Justice Ruth Bader Ginsburg read part of her dissent aloud (an unmistakable sign of anger), and the tone of her opinion showed how bitterly she differed with the majority. She asserted that the effects of pay discrimination can be relatively small at first, then become far more serious as subsequent raises are based on the original low pay, and that instances of pay inequities ought to be treated differently from other acts of discrimination. For one thing, she said, pay discrimination is often not uncovered until long after the fact.
The majority’s holding, she said, “is totally at odds with the robust protection against workplace discrimination Congress intended Title VII to secure.” She said the majority “does not comprehend, or is indifferent to, the insidious way in which women can be victims of pay discrimination.”
“This is not the first time the Court has ordered a cramped interpretation of Title VII, incompatible with the statute’s broad remedial purpose,” she wrote. Her dissent was joined by Justices John Paul Stevens, David H. Souter and Stephen G. Breyer.
Justices Limit Discrimination Suits Over Pay
By DAVID STOUT
WASHINGTON, May 29 — The Supreme Court ruled today, in a case of considerable interest to companies and workers alike, that employers are protected from lawsuits over pay discrimination linked to gender or race when the claims are based on decisions made or acts committed by the employer years ago.

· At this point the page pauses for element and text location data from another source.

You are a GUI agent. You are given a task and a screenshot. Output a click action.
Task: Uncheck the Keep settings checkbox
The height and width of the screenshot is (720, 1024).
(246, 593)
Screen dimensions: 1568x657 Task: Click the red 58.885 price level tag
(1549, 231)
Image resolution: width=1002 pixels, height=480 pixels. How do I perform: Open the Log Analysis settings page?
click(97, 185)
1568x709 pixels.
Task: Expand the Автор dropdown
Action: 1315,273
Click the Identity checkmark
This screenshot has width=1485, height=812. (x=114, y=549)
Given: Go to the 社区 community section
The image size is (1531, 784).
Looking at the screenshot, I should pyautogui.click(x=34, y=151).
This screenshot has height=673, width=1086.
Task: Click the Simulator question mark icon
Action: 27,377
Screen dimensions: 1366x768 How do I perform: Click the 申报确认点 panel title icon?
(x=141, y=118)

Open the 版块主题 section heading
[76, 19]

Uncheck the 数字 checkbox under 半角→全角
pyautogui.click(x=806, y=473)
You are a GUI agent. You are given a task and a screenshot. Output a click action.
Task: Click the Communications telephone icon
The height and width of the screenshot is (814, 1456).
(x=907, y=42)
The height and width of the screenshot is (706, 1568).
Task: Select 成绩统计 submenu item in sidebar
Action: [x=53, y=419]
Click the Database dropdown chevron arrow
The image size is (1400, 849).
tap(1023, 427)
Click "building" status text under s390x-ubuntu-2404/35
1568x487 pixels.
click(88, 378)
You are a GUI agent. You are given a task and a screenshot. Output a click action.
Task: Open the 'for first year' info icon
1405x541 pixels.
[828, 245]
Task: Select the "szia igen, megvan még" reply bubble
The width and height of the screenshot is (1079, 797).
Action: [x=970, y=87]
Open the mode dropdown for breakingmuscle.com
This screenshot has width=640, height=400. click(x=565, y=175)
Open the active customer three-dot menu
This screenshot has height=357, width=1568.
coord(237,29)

Voting 5 to 4 after apparently heated deliberations, the justices found in favor of the Goodyear Tire and Rubber Company and against Lilly M. Ledbetter, who worked for 19 years at the company’s plant in Gadsden, Ala., and was paid substantially less than men doing work at the same level.
The majority found against Ms. Ledbetter, saying she could not show that there had been intentional discrimination in the 180-day period before she complained to the Equal Employment Opportunity Commission in March 1998, shortly after she retired from the company following an unwanted transfer.
Goodyear’s argument that federal law protected the company from claims concerning discrimination that occurred before Sept. 26, 1997 — or 180 days before Ms. Ledbetter filed her complaint — was upheld.
Today’s ruling affirmed a decision by the United States Court of Appeals for the 11th Circuit, in Atlanta, which overturned a Federal District Court jury’s award to Ms. Ledbetter. The jury had awarded her more than $3 million in back pay and compensatory and punitive damages, but the judge lowered the amount to $360,000 because of limits imposed by Title VII of the Civil Rights Act of 1964.